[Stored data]
=======
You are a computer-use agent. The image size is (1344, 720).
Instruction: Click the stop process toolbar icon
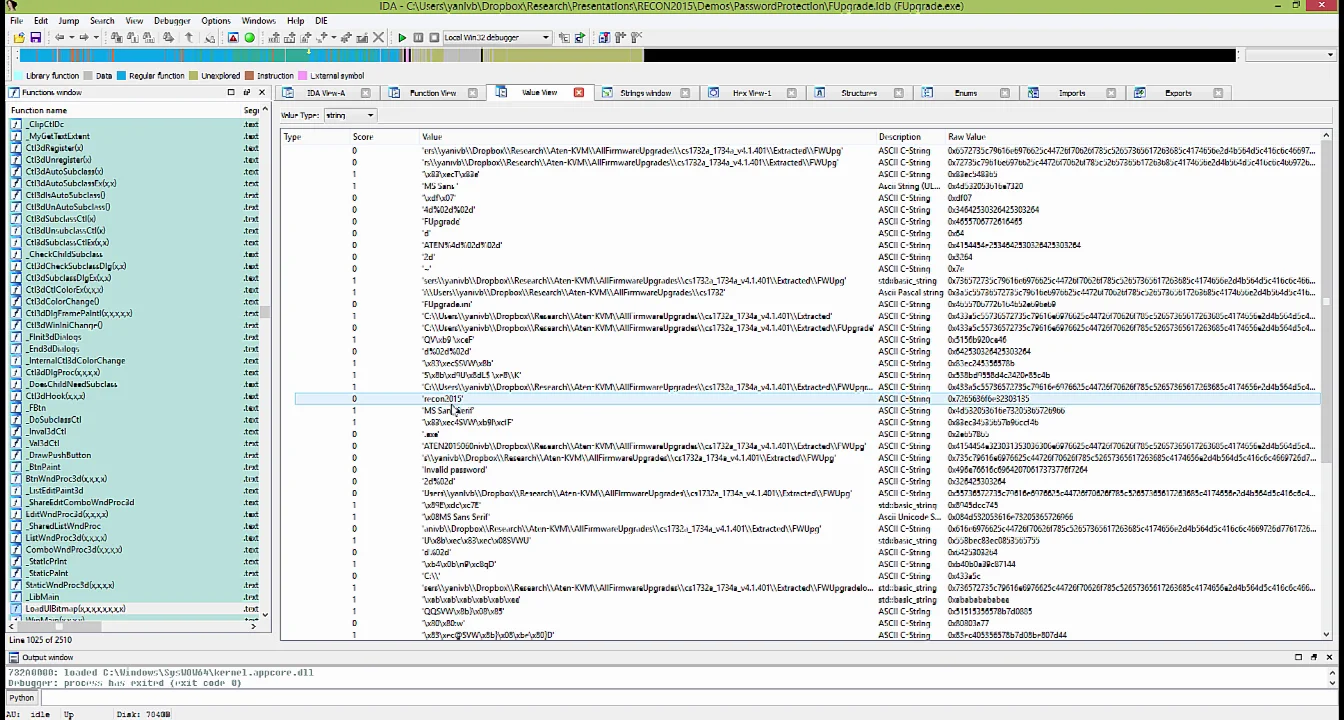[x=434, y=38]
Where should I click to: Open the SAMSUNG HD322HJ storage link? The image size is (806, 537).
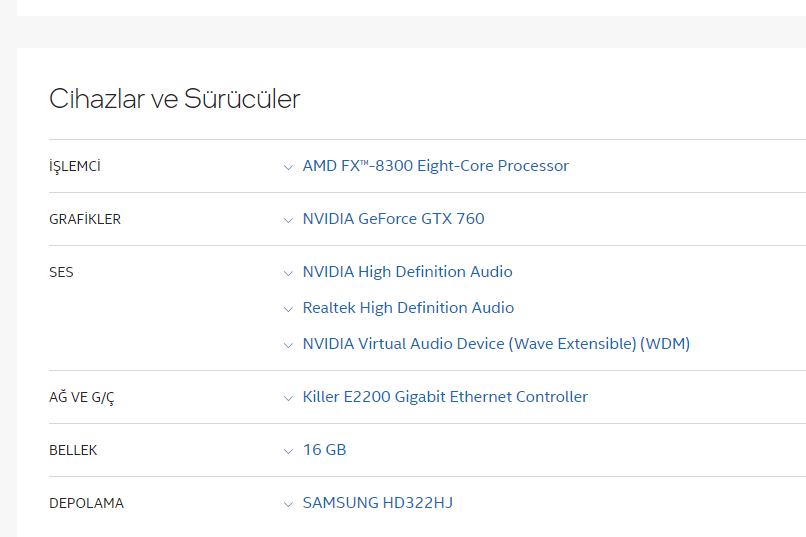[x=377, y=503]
=======
THE TASK: Print every record above exactly, with no pictures.

YOUR SOLUTION:
You are a computer-use agent. The image size is (1344, 720).
Instruction: Click the stop process toolbar icon
[x=434, y=38]
Where should I click to: Open the SAMSUNG HD322HJ storage link? The image size is (806, 537).
[x=377, y=503]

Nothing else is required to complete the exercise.